WE take for granted that water will flow from the tap when it’s turned on. It’s a welcome blessing in a first world country.
But that luxury is unknown to impoverished villagers in Ethiopia, leading to a daily chore for women and girls who must fetch water for their families from the nearest well.
The task can be dangerous and exhausting as the wells can be far from the safety of home. The time taken means girls are often forced to neglect their schooling and leading to them missing opportunities open only to those with an education.
Health is also a concern, with consumption of polluted water causing the deaths of one in five children.
A swimathon by pupils of Woodleigh School’s Minimbah campus last year was one of many events held to raise money for wells in the African country.
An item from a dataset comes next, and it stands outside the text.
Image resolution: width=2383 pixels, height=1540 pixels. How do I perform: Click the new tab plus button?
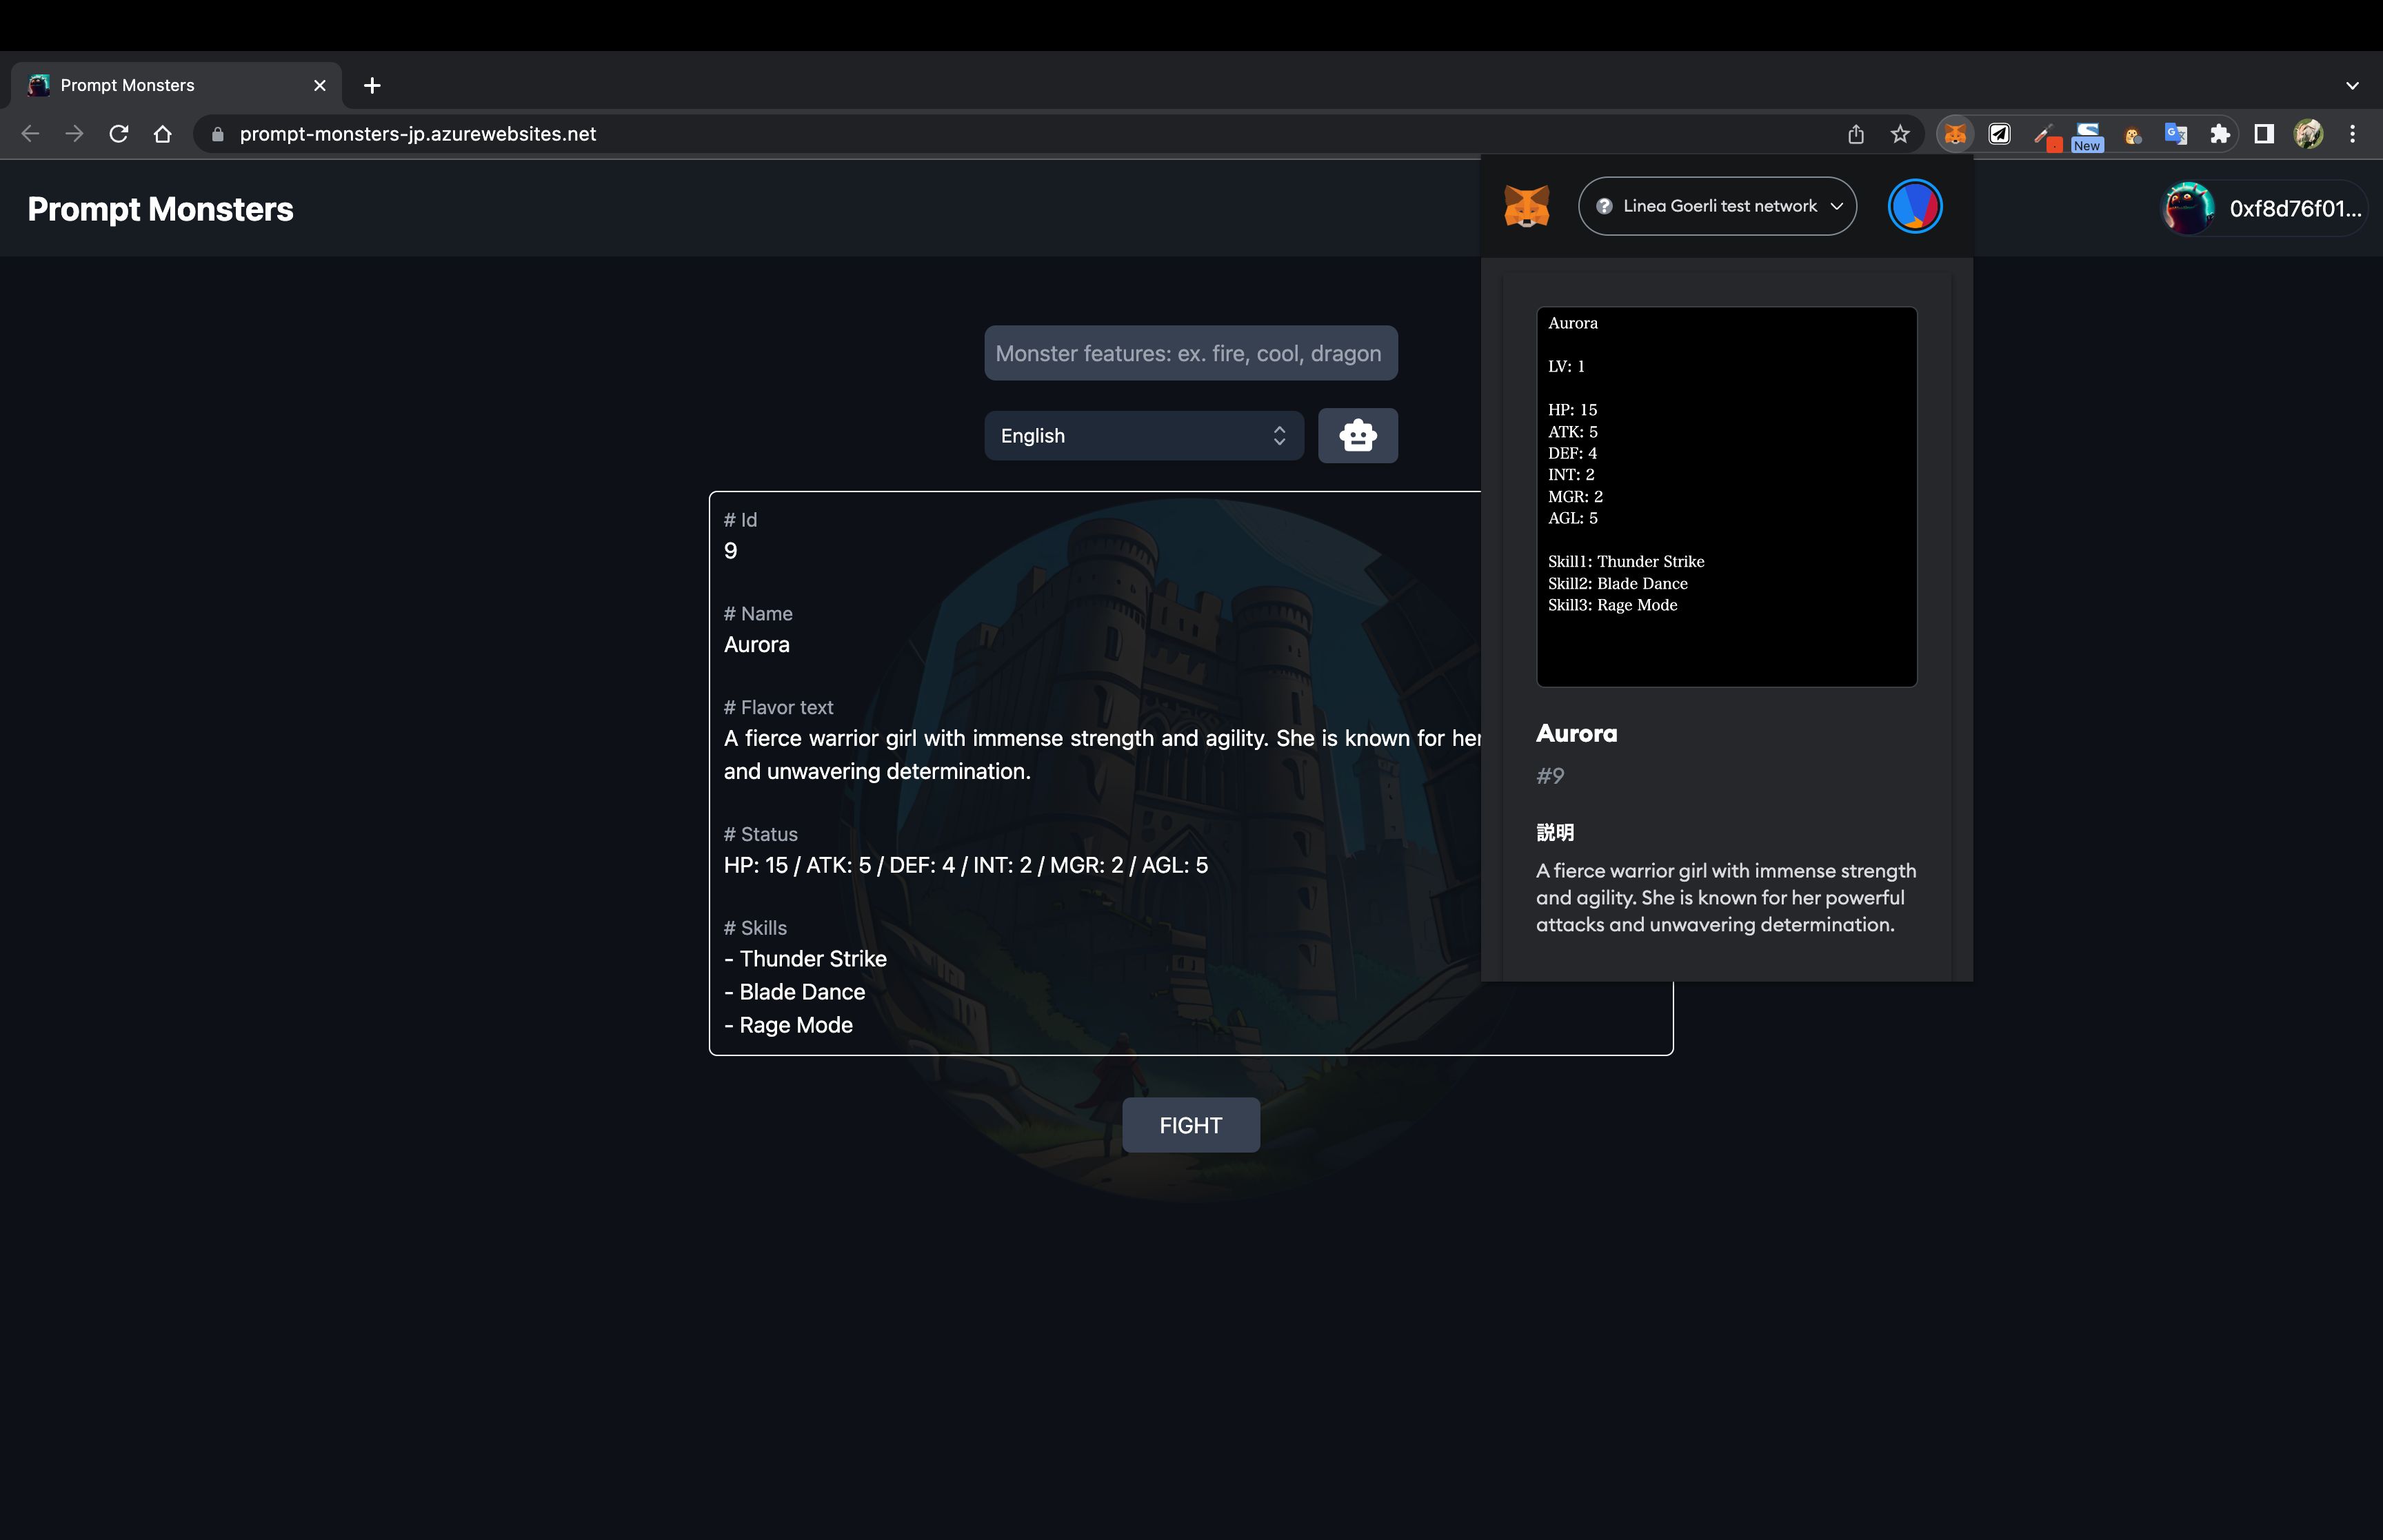(x=370, y=85)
The idea was put to deputy principal Rod Davies by parent Ross Woodward, of Mt Eliza, who was inspired by the efforts of the Australian trust, WellWishers. Mr Woodward also knew champion swimmer Tammy Van Wisse, who was to become an enthusiastic participant in the fundraising. The pupils swam laps against Van Wisse, helping raise almost $8000.
Mr Woodward said the money is being spent on building two wells in rural villages in Tigray Province.
He says the wells will provide water for hundreds of people, helping ease the daily grind on women and girls and ensuring their schooling becomes a viable option.
Mr Woodward said WellWishers has arranged to place signs on the wells bearing the names of pupils whose efforts made them possible.